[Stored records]
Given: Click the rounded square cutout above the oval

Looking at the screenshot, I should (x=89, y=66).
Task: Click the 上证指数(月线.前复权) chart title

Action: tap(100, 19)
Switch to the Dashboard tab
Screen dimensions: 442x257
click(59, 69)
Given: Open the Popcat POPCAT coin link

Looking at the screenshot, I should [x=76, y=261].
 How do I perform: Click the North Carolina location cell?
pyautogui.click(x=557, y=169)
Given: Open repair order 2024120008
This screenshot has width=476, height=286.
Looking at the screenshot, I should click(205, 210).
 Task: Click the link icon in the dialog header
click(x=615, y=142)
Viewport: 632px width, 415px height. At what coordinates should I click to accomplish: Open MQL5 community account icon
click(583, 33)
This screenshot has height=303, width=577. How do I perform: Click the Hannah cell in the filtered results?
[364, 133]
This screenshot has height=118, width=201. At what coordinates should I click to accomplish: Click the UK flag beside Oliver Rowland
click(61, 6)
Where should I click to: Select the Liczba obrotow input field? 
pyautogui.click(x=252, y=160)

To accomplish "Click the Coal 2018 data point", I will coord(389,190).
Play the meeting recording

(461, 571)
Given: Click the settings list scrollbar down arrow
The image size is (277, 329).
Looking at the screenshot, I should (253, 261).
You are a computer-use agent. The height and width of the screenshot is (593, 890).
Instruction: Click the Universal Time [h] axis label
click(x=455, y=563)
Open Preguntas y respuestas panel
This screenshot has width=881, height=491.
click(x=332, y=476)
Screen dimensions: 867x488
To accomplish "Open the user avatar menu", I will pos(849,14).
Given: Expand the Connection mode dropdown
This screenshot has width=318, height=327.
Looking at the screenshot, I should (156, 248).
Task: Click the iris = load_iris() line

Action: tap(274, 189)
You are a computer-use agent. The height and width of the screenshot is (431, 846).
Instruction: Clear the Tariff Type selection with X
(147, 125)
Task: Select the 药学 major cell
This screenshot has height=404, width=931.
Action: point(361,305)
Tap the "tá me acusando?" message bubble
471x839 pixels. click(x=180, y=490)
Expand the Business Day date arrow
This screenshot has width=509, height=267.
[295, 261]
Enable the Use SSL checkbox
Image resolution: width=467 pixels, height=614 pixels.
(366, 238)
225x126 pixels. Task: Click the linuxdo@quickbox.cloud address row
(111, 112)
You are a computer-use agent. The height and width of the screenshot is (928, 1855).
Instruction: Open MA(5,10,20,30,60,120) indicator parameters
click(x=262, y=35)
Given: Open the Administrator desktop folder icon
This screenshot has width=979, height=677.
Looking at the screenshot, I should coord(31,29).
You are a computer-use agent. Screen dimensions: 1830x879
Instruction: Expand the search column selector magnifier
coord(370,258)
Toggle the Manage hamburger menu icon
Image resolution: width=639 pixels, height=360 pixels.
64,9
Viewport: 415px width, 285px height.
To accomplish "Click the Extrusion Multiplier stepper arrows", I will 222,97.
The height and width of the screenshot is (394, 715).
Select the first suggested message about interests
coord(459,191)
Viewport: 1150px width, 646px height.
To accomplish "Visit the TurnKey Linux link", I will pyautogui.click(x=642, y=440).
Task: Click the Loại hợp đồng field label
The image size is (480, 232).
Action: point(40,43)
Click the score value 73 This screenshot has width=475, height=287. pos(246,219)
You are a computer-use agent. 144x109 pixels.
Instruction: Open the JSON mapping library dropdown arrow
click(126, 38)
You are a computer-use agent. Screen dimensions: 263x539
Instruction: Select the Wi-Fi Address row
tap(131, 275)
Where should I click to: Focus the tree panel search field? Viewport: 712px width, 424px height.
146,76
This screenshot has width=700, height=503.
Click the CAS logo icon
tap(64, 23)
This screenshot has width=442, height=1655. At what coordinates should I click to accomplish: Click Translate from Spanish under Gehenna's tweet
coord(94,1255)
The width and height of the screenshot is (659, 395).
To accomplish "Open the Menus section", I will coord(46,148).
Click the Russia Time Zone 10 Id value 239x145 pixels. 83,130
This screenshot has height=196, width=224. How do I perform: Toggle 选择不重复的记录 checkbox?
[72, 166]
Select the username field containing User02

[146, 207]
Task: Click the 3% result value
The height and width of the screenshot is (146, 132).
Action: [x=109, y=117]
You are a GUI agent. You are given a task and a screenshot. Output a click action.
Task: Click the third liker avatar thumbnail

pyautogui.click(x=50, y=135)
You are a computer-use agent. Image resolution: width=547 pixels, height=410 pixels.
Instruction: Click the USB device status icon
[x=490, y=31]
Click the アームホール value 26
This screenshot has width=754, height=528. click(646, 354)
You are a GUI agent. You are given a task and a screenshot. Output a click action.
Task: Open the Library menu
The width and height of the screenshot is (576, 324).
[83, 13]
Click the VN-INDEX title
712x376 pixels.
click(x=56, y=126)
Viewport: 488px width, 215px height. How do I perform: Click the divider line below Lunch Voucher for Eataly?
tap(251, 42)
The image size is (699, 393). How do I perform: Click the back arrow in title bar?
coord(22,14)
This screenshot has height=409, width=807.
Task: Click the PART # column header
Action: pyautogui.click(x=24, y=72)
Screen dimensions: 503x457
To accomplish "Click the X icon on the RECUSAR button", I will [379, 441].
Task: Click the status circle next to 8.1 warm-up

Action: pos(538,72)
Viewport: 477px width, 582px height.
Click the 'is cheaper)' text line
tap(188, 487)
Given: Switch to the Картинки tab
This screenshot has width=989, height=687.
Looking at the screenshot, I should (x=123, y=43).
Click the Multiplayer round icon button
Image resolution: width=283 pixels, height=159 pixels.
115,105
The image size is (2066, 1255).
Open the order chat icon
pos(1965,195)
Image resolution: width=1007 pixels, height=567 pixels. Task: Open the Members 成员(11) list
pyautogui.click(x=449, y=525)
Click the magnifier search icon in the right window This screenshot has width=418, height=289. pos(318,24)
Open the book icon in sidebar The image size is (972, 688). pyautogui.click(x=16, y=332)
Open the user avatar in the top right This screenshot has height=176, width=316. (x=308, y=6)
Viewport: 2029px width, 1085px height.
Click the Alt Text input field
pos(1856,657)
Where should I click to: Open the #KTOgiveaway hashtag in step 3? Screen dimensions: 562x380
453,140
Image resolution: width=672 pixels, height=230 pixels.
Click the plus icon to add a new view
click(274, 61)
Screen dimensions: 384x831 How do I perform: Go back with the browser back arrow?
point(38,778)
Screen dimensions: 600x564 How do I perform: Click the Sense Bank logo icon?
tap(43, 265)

- The task:
Out of the data above, set down the lines from the one with "This screenshot has width=318, height=327." to the one with "Click the score", both included, exactly as written and with no additions.

- Written solution:
This screenshot has width=318, height=327.
Looking at the screenshot, I should (156, 248).
Task: Click the iris = load_iris() line

Action: tap(274, 189)
You are a computer-use agent. The height and width of the screenshot is (431, 846).
Instruction: Clear the Tariff Type selection with X
(147, 125)
Task: Select the 药学 major cell
This screenshot has height=404, width=931.
Action: point(361,305)
Tap the "tá me acusando?" message bubble
471x839 pixels. click(x=180, y=490)
Expand the Business Day date arrow
This screenshot has width=509, height=267.
[295, 261]
Enable the Use SSL checkbox
Image resolution: width=467 pixels, height=614 pixels.
(366, 238)
225x126 pixels. Task: Click the linuxdo@quickbox.cloud address row
(111, 112)
You are a computer-use agent. The height and width of the screenshot is (928, 1855).
Instruction: Open MA(5,10,20,30,60,120) indicator parameters
click(x=262, y=35)
Given: Open the Administrator desktop folder icon
This screenshot has width=979, height=677.
Looking at the screenshot, I should coord(31,29).
You are a computer-use agent. Screen dimensions: 1830x879
Instruction: Expand the search column selector magnifier
coord(370,258)
Toggle the Manage hamburger menu icon
Image resolution: width=639 pixels, height=360 pixels.
64,9
Viewport: 415px width, 285px height.
To accomplish "Click the Extrusion Multiplier stepper arrows", I will 222,97.
The height and width of the screenshot is (394, 715).
Select the first suggested message about interests
coord(459,191)
Viewport: 1150px width, 646px height.
To accomplish "Visit the TurnKey Linux link", I will pyautogui.click(x=642, y=440).
Task: Click the Loại hợp đồng field label
The image size is (480, 232).
Action: point(40,43)
Click the score value 73 This screenshot has width=475, height=287. pos(246,219)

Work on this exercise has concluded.